In under three hours, China’s bullet trains whisk travelers back 1,200 years in time
By Tracy You, CNN
(CNN) — Visiting Shanghai is an exhilarating experience.
This financial hub of 25 million was seemingly made for skyscraper-ogling, fashion-finding and dumpling-sampling. Its metro system is clean and efficient, making zipping around town — or to the next city — incredibly easy.
But at some point, urban fatigue kicks in, a sign it’s time to disappear into the misty mountains so often captured in traditional Chinese ink paintings.
Thanks to China’s huge network of high-speed railways — the largest on the planet — the calming countryside is never far away.
Take Wuyuan, a rural county in the landlocked province of Jiangxi in eastern China. Less than three hours away from Shanghai by bullet train, it’s filled with centuries-old villages, where white walls and tiled roofs beckon, and hearty meals made with ingredients straight off the farms are the norm.
This juxtaposition offers a fascinating opportunity to soak in both China’s ultra-modern present and its famed past on a short trip.
But, we know traveling in China can be intimidating for first-time visitors. Here’s a quick sample itinerary for those looking for inspiration to take their own high-speed journey into the past, along with advice on how to book train tickets.

_Given instruction_: Pick up the article on China's bullet trains and Wuyuan after its last sentence and keep writing. The material further down has nothing to do with this.

_Entries shown_:

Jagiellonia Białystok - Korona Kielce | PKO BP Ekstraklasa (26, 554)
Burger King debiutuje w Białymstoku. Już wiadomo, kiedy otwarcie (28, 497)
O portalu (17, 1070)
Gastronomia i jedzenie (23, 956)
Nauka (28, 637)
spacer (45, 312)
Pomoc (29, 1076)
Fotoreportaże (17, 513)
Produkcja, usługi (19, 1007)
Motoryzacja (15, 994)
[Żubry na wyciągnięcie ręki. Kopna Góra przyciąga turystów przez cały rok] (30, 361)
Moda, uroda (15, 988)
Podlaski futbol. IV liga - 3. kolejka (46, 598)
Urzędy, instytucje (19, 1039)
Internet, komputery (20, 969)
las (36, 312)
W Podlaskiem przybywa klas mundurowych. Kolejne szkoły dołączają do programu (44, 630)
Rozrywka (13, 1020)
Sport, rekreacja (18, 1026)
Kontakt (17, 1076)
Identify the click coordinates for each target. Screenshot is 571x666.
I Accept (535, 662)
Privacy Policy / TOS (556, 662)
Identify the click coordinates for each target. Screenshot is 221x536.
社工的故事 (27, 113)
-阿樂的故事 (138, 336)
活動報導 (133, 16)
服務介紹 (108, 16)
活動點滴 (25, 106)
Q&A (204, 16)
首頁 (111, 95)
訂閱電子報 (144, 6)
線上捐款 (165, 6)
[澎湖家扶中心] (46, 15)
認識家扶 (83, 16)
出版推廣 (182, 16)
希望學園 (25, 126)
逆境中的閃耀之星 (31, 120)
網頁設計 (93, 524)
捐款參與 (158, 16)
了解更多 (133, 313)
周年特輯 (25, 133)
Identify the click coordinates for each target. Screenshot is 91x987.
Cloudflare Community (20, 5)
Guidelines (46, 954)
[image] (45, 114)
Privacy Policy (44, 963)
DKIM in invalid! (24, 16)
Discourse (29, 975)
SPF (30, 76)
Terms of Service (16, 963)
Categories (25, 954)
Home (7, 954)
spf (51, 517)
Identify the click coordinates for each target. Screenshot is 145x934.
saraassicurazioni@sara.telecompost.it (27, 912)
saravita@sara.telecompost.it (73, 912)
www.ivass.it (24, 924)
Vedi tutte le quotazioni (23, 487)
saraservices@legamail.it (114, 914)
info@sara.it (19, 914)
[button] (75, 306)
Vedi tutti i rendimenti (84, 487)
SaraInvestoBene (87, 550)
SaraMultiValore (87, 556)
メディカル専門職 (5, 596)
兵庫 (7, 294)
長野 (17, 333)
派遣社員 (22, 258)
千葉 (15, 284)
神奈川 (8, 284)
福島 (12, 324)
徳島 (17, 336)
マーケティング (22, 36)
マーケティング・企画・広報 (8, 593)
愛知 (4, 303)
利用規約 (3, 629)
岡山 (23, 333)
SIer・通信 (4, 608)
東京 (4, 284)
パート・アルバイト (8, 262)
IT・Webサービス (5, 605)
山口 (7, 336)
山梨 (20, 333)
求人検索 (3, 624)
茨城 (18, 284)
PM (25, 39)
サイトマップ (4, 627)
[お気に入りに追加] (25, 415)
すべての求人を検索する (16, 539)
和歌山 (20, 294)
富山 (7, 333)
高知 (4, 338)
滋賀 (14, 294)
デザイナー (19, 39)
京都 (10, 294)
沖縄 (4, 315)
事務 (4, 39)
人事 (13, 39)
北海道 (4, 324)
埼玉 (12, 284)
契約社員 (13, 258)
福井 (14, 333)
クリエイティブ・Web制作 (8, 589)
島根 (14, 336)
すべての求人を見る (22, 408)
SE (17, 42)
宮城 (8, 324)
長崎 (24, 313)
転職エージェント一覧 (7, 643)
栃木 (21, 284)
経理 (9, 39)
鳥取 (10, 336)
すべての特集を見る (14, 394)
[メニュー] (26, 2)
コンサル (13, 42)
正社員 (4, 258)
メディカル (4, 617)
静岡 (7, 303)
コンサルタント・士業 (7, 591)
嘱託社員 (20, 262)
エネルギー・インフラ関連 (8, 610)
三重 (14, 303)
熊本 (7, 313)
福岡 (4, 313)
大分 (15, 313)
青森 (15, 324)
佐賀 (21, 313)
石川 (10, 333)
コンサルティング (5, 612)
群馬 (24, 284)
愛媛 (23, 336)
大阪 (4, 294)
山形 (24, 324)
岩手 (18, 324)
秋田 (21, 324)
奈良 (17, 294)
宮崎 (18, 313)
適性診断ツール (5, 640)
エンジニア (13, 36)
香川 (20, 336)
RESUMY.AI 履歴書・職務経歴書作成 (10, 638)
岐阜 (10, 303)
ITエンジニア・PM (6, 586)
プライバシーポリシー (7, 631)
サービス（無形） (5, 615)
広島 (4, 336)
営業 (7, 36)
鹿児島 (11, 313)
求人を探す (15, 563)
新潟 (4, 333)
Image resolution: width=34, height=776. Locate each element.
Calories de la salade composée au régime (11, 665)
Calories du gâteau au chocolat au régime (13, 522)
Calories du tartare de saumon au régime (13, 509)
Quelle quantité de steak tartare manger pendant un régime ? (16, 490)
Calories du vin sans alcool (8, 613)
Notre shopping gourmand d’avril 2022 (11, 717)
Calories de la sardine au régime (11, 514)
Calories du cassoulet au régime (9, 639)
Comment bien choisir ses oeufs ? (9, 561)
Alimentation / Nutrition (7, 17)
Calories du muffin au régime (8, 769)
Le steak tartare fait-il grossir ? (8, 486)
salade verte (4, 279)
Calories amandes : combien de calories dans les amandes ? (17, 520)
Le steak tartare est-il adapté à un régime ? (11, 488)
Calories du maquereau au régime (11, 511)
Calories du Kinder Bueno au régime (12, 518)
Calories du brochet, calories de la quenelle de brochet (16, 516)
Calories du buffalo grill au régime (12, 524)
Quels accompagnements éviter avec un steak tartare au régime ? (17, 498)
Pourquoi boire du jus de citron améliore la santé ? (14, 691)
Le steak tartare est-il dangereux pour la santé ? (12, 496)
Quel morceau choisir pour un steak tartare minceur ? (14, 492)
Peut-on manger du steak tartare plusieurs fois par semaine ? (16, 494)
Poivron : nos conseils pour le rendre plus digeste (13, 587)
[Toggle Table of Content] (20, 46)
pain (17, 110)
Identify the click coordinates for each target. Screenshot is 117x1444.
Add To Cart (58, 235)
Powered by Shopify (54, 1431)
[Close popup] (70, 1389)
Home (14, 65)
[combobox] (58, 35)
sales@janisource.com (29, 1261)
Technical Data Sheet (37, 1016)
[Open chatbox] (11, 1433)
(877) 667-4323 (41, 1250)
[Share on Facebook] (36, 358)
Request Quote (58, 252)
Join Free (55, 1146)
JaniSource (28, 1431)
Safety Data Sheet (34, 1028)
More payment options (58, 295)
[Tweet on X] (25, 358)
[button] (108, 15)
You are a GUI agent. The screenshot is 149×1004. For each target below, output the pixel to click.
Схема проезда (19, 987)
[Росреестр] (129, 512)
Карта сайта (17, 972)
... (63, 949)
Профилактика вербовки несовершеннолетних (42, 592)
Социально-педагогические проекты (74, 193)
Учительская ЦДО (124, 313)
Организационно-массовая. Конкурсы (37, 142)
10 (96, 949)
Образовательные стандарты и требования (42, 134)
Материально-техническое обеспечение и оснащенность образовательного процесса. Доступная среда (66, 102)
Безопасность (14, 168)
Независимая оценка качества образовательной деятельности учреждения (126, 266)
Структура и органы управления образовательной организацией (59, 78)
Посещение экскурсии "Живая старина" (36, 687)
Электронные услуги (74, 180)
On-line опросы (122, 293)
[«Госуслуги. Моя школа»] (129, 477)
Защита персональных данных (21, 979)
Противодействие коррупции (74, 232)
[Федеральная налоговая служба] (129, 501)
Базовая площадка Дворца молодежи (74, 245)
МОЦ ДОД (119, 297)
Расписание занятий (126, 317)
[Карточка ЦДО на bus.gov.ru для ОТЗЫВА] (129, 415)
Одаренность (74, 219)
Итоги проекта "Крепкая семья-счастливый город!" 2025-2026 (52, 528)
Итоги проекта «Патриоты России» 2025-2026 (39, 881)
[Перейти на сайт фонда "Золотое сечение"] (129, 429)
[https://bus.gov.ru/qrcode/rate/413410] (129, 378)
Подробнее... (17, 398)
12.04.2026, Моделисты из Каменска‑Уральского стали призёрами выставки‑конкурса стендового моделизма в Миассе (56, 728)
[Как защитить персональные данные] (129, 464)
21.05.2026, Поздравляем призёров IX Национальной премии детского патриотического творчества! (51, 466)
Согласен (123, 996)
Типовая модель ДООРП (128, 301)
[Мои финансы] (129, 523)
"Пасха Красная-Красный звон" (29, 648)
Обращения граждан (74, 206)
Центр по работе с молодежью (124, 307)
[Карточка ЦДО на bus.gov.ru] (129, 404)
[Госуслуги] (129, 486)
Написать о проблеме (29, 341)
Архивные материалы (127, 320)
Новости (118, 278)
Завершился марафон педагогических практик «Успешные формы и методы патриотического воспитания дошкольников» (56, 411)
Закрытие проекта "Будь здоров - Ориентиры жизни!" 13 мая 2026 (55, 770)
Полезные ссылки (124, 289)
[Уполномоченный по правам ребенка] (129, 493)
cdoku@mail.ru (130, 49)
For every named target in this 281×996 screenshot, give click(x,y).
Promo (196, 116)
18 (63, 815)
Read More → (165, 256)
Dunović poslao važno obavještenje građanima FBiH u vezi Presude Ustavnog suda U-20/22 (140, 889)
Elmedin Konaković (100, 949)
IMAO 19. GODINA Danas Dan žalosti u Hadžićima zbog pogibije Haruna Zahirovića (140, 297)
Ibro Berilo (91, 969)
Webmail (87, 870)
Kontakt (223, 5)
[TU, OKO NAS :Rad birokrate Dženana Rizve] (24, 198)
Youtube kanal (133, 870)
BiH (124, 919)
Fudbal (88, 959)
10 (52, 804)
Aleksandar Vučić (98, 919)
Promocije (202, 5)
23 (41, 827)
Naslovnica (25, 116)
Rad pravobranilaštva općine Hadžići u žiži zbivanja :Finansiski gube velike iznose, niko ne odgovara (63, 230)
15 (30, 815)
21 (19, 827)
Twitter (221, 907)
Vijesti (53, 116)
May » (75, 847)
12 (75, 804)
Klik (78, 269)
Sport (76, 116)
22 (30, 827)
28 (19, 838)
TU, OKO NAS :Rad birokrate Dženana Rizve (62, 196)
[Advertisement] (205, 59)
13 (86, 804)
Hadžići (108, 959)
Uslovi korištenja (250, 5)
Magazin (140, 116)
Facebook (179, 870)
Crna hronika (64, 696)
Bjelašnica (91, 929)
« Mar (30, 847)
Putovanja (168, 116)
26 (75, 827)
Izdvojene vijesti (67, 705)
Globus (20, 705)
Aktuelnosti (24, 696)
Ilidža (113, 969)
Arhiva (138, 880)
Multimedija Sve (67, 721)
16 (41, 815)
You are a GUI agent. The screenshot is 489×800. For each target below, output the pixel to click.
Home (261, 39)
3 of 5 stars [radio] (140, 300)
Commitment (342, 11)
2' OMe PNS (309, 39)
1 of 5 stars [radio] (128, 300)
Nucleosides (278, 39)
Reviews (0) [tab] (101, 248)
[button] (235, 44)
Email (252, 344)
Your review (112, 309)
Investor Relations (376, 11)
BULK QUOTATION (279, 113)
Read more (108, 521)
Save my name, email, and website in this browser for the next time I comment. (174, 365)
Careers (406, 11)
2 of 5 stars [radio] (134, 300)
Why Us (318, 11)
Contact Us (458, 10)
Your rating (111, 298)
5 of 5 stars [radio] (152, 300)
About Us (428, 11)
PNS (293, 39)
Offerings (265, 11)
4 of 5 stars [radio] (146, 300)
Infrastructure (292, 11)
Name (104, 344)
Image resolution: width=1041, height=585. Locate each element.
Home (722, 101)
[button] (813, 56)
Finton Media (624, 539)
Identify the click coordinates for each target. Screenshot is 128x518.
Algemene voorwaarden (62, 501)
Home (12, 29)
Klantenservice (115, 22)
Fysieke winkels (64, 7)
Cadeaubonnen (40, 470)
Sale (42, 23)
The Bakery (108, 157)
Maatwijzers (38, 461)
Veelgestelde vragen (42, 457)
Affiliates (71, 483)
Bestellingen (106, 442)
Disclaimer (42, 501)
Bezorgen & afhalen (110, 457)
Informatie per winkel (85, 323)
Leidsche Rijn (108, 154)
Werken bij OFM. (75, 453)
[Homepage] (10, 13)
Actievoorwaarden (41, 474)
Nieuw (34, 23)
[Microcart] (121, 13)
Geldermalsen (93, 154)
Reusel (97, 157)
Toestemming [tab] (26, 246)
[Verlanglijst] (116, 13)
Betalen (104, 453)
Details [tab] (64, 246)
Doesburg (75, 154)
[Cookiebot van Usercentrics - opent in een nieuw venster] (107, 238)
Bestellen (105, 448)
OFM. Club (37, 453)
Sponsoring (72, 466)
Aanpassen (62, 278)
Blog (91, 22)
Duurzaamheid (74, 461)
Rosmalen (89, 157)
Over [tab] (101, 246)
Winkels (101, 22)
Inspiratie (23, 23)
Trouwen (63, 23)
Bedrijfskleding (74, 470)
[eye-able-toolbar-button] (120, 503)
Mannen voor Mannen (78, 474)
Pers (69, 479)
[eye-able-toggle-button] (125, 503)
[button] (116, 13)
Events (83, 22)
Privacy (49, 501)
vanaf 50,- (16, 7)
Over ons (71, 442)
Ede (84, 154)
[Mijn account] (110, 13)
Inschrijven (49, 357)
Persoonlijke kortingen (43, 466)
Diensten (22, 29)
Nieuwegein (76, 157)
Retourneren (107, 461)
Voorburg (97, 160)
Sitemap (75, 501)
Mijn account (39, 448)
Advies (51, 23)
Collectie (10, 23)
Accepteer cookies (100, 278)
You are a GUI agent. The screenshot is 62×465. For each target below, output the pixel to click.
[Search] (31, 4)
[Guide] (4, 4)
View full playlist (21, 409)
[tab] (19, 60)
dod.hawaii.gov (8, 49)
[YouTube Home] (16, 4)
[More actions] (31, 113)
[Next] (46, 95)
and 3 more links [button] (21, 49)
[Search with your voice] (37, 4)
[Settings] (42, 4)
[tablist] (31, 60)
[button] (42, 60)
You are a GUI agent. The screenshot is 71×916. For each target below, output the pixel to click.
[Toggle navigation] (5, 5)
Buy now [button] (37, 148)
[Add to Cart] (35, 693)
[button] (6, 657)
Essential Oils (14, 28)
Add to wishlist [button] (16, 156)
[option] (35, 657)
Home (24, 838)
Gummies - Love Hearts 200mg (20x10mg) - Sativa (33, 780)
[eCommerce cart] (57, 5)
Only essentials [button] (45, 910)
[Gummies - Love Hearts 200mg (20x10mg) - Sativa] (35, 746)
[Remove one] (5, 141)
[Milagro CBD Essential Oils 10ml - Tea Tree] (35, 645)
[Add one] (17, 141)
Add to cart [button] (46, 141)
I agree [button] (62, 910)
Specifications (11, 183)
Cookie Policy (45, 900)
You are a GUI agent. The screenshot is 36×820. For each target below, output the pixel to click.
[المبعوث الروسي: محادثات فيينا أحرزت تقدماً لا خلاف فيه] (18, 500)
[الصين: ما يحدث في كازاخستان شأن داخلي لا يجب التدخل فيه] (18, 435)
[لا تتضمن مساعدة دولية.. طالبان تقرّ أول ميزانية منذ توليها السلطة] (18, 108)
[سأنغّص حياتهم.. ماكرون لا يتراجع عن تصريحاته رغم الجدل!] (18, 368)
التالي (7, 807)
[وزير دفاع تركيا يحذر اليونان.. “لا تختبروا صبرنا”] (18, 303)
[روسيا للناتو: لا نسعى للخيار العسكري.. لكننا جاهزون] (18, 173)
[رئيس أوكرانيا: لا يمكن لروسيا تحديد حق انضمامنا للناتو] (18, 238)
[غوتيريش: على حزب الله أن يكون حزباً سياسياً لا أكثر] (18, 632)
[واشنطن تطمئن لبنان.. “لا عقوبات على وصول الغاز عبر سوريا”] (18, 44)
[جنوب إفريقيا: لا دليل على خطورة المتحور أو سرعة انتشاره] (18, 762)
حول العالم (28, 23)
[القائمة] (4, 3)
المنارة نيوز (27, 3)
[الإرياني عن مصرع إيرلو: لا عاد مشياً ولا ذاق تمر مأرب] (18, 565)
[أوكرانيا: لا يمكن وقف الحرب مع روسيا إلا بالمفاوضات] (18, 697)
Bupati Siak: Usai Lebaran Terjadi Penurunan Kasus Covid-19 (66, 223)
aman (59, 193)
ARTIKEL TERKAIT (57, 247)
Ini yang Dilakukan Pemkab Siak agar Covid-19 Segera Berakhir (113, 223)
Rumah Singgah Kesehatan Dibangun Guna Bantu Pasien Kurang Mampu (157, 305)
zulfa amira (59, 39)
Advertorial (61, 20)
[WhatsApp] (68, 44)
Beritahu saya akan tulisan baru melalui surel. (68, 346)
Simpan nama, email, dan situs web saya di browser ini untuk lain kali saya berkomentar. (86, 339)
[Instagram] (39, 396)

_Response to this task_:
Shanghai stop 1: The Stage
Skyscraper admiration isn’t a new thing in Shanghai, but there’s a new angle to do it from. The city’s latest observation deck, a former helipad, provides a perfect spot for snapping a panoramic photo of this futuristic landscape.
Sitting on top of the tallest building on the west side of the city’s Huangpu River, The Stage — at 1,050 feet (320 meters) high — provides a front-row seat to Shanghai’s gigantic financial district across the river.
Thanks to a bend of the Huangpu, it also gives a bird’s-eye view over the famous colonial buildings on the same side of the river. Toy-sized barges chugging down the Huangpu carry various goods, from coal to sand, a reminder that China never stops building.
The best time to inhale the 360-degree vistas is the evening, when one can get a sunset combo ticket that includes a drink.
The Stage entrance is on level B1 of Shanghai’s Magnolia Building at No 501 Dong Daming Road, Hongkou District; RMB240 ($33) per person, RMB288 ($40) for a sunset combo ticket.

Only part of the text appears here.